Early arrivals at the building, in an abandoned school close to Richard's grave, were able to examine a replica of his skeleton made using a 3D printer.
Another tells of the momentous and painstaking work carried out by archaeologists that led to the discovery and identification of the king in a makeshift grave at the former site of a medieval friary.
Only then can visitors examine the excavated grave, which the centre says has been "preserved in a quiet, respectful setting. fitting for the last resting place of a slain warrior and anointed monarch."
"On the actual grave, a light shows how the bones looked, so you get the effect of the skeleton lying in the grave," Leicester City Council spokeswoman Debra Reynolds told AFP.
"The feedback from people is really excellent, people are particularly enjoying the graveside area."
British judges in May finally ended a bitter debate over Richard's reburial, ruling that his remains should be laid to rest in a cathedral near to where he was found.

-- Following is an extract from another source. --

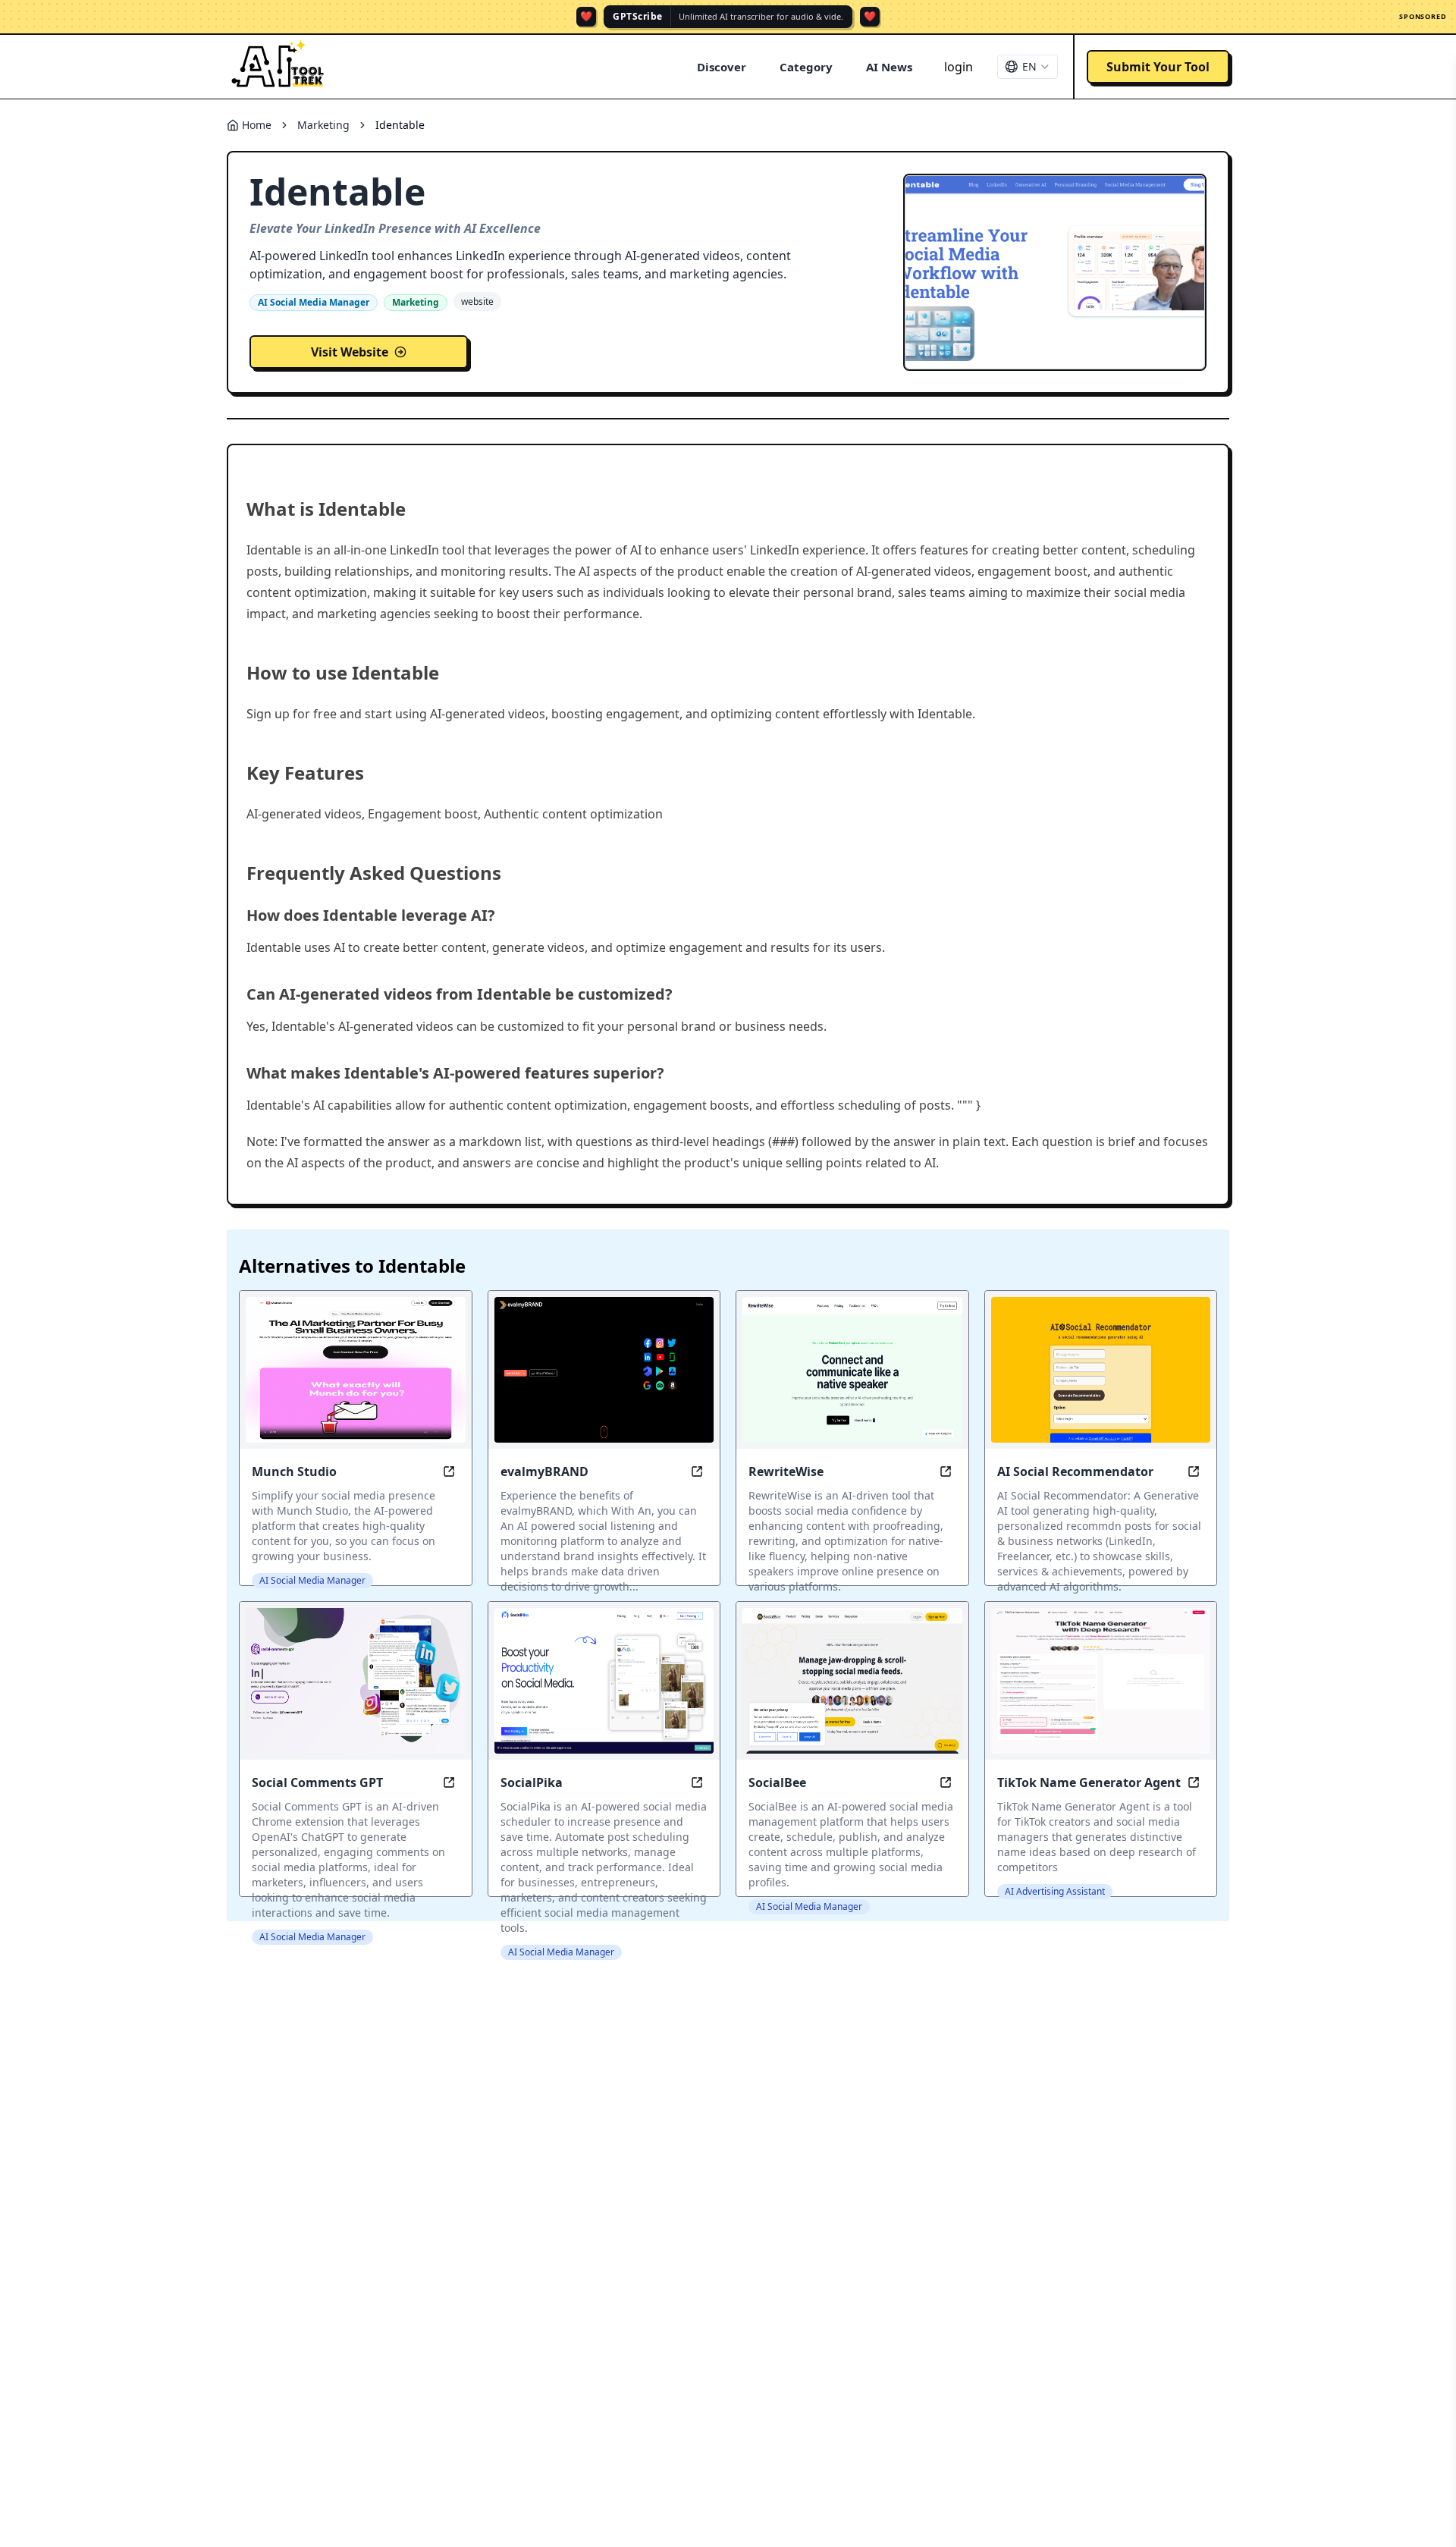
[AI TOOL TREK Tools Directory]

Shakespeare portrayed Richard as a scheming hunchback who ordered the murder of two young nephews barring his way to the throne.
Descendants of the ill-famed king had fought for his skeleton to be buried in York Minster, in the northern city that gave its name to Richard's royal house.
But the High Court said that there was no reason that Richard should not remain in Leicester.
"It is time for Richard III to be given a dignified reburial, and finally laid to rest," the judges said in their ruling.
British authorities have drawn up plans for a grand re-interment ceremony at Leicester Cathedral, which is due to take place early next year.
Richard, the 14th great-granduncle of Queen Elizabeth II, became the last English king to die in battle.
His death marked the end of the war between the houses of Lancaster and York -- named after their respective heraldic symbols of the red and white rose -- and the rise of the Tudor dynasty.